(Stored records)

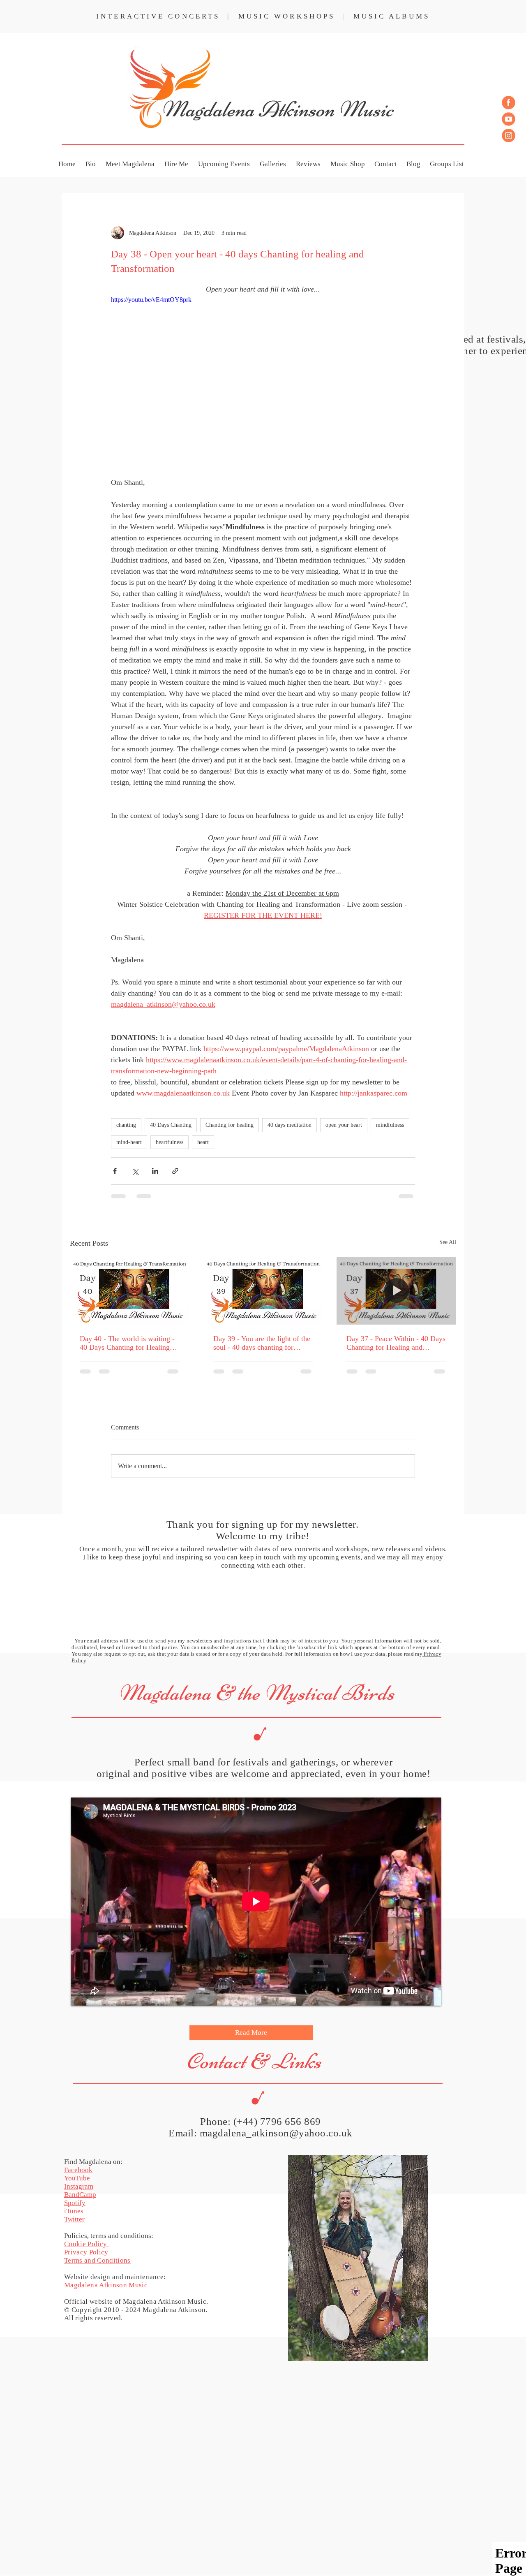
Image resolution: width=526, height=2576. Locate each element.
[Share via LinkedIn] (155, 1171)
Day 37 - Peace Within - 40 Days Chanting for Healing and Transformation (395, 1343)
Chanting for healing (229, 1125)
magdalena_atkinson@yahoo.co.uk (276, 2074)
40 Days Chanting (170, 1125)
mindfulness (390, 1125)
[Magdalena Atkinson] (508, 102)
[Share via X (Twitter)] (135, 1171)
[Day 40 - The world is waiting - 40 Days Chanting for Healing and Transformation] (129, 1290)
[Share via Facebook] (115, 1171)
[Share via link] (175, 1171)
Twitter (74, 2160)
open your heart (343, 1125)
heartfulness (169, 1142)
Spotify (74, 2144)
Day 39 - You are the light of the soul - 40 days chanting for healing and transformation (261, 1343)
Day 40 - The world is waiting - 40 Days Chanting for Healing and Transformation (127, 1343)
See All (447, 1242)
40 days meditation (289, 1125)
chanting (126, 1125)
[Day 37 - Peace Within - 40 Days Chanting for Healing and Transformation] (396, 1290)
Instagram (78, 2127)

**TASK DIRECTIONS**
Each record must be quoted in full and exactly. Do not include the pictures.

**PROBLEM SOLUTION**
Image resolution: width=526, height=2576. Locate each element.
[Share via LinkedIn] (155, 1171)
Day 37 - Peace Within - 40 Days Chanting for Healing and Transformation (395, 1343)
Chanting for healing (229, 1125)
magdalena_atkinson@yahoo.co.uk (276, 2074)
40 Days Chanting (170, 1125)
mindfulness (390, 1125)
[Magdalena Atkinson] (508, 102)
[Share via X (Twitter)] (135, 1171)
[Day 40 - The world is waiting - 40 Days Chanting for Healing and Transformation] (129, 1290)
[Share via Facebook] (115, 1171)
[Share via link] (175, 1171)
Twitter (74, 2160)
open your heart (343, 1125)
heartfulness (169, 1142)
Spotify (74, 2144)
Day 39 - You are the light of the soul - 40 days chanting for healing and transformation (261, 1343)
Day 40 - The world is waiting - 40 Days Chanting for Healing and Transformation (127, 1343)
See All (447, 1242)
40 days meditation (289, 1125)
chanting (126, 1125)
[Day 37 - Peace Within - 40 Days Chanting for Healing and Transformation] (396, 1290)
Instagram (78, 2127)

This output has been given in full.